*SELECTED EXCERPT*
Meanwhile, my mom has called to tell me her flight is delayed in Dallas and it will be about 2 hours late. Mr. Richard's 79 year old wife comes in to give us her cell phone so that we can call Richard and, slipping on the moving guys' rugs, FALLS FLAT ON HER BACK in the middle of our entry way, somehow hitting her hip and shin on the way down. Fortunately, after refusing to allow us to help her, or call 911 or even mention it to Richard, she was able to get up and walk home where I later found her with a huge bag of frozen cauliflower and broccoli on her hip and a smaller zip-lock bag of frozen bananas on her shin. 

Our battery tested dead (duh) and Richard replaced it with a new one while the moving guys finished loading our house into the truck. Kurt was on cleaning duty and after realizing we couldn't have the kids running around any longer, I took them to the park where Lily immediately fell asleep in the swing and slept through a transfer to the ground and continued to sleep the entire time. 

Meanwhile, mom's plane, which was supposed to arrive at 12:30 (meaning we would be on the road by 1) was now set to arrive at 4:30. When we arrived at the airport at 5:30, she was nowhere to be seen. We got a call from her at 5:45, when they landed, but of course, she was on the back of the plane and needed to get her checked bag, so we left the airport to get some dinner to take with us. Finally, around 6:30, we were on our way, 5 hours later than we had planned but on the road no less.

*GOAL*
In the moving-day account, what did Richard do after the battery tested dead?

*DATA PROVIDED*

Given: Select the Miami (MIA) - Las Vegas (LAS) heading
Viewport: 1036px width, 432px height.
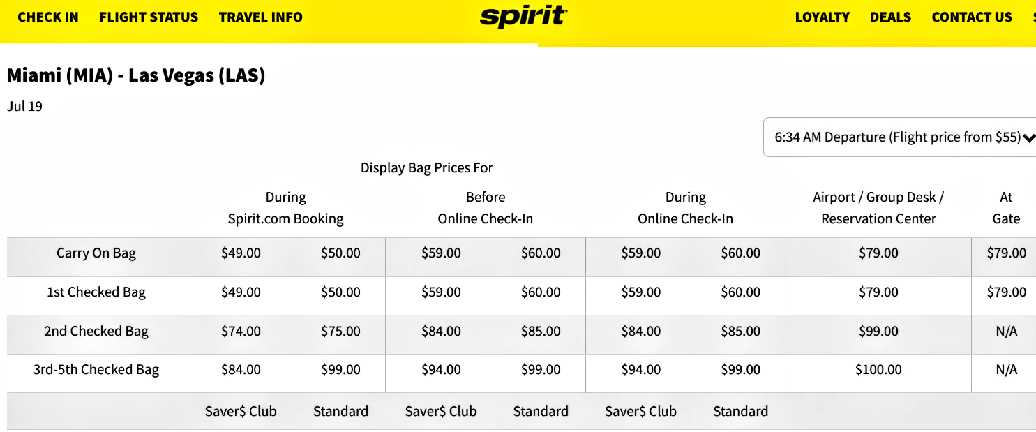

*RESULT OF THE TASK*
He replaced it with a new one.